__How to complete this task__
Transcribe the data in full; each line must match exactly.

[Stored data entries]
※ ※ ※

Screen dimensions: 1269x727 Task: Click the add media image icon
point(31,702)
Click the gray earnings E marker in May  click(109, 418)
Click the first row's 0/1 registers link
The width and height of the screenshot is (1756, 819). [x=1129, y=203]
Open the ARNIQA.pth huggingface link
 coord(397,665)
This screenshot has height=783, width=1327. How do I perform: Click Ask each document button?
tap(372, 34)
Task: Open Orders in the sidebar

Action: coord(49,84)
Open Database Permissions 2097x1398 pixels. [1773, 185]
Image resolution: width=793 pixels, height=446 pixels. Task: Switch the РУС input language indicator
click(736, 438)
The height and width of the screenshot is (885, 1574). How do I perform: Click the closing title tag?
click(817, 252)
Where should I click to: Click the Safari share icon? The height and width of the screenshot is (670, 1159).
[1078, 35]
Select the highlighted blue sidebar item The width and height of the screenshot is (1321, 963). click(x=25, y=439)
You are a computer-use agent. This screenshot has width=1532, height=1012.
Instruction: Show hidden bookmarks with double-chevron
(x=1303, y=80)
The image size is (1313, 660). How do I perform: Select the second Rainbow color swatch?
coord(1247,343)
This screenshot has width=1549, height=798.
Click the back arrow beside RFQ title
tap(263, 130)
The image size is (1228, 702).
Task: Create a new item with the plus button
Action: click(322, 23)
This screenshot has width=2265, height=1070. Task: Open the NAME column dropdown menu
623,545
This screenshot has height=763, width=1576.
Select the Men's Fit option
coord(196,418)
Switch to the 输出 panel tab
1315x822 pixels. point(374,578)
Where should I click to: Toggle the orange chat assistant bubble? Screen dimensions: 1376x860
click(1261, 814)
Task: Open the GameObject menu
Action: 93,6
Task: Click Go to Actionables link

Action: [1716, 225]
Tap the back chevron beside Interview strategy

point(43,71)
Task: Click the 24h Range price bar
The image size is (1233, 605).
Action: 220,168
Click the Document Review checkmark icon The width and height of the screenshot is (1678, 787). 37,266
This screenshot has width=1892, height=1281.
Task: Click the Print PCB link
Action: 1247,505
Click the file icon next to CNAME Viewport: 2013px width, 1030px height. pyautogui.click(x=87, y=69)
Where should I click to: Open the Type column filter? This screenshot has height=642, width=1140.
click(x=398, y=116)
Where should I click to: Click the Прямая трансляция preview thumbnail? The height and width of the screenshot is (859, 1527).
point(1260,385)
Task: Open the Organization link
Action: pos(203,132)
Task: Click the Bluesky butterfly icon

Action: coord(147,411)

※ ※ ※

__Solution for this task__
Screen dimensions: 1269x727 Task: Click the add media image icon
point(31,702)
Click the gray earnings E marker in May  click(109, 418)
Click the first row's 0/1 registers link
The width and height of the screenshot is (1756, 819). [x=1129, y=203]
Open the ARNIQA.pth huggingface link
 coord(397,665)
This screenshot has height=783, width=1327. How do I perform: Click Ask each document button?
tap(372, 34)
Task: Open Orders in the sidebar

Action: coord(49,84)
Open Database Permissions 2097x1398 pixels. [1773, 185]
Image resolution: width=793 pixels, height=446 pixels. Task: Switch the РУС input language indicator
click(736, 438)
The height and width of the screenshot is (885, 1574). How do I perform: Click the closing title tag?
click(817, 252)
Where should I click to: Click the Safari share icon? The height and width of the screenshot is (670, 1159).
[1078, 35]
Select the highlighted blue sidebar item The width and height of the screenshot is (1321, 963). click(x=25, y=439)
You are a computer-use agent. This screenshot has width=1532, height=1012.
Instruction: Show hidden bookmarks with double-chevron
(x=1303, y=80)
The image size is (1313, 660). How do I perform: Select the second Rainbow color swatch?
coord(1247,343)
This screenshot has width=1549, height=798.
Click the back arrow beside RFQ title
tap(263, 130)
The image size is (1228, 702).
Task: Create a new item with the plus button
Action: click(322, 23)
This screenshot has width=2265, height=1070. Task: Open the NAME column dropdown menu
623,545
This screenshot has height=763, width=1576.
Select the Men's Fit option
coord(196,418)
Switch to the 输出 panel tab
1315x822 pixels. point(374,578)
Where should I click to: Toggle the orange chat assistant bubble? Screen dimensions: 1376x860
click(1261, 814)
Task: Open the GameObject menu
Action: 93,6
Task: Click Go to Actionables link

Action: [1716, 225]
Tap the back chevron beside Interview strategy

point(43,71)
Task: Click the 24h Range price bar
The image size is (1233, 605).
Action: 220,168
Click the Document Review checkmark icon The width and height of the screenshot is (1678, 787). 37,266
This screenshot has width=1892, height=1281.
Task: Click the Print PCB link
Action: 1247,505
Click the file icon next to CNAME Viewport: 2013px width, 1030px height. pyautogui.click(x=87, y=69)
Where should I click to: Open the Type column filter? This screenshot has height=642, width=1140.
click(x=398, y=116)
Where should I click to: Click the Прямая трансляция preview thumbnail? The height and width of the screenshot is (859, 1527).
point(1260,385)
Task: Open the Organization link
Action: pos(203,132)
Task: Click the Bluesky butterfly icon

Action: coord(147,411)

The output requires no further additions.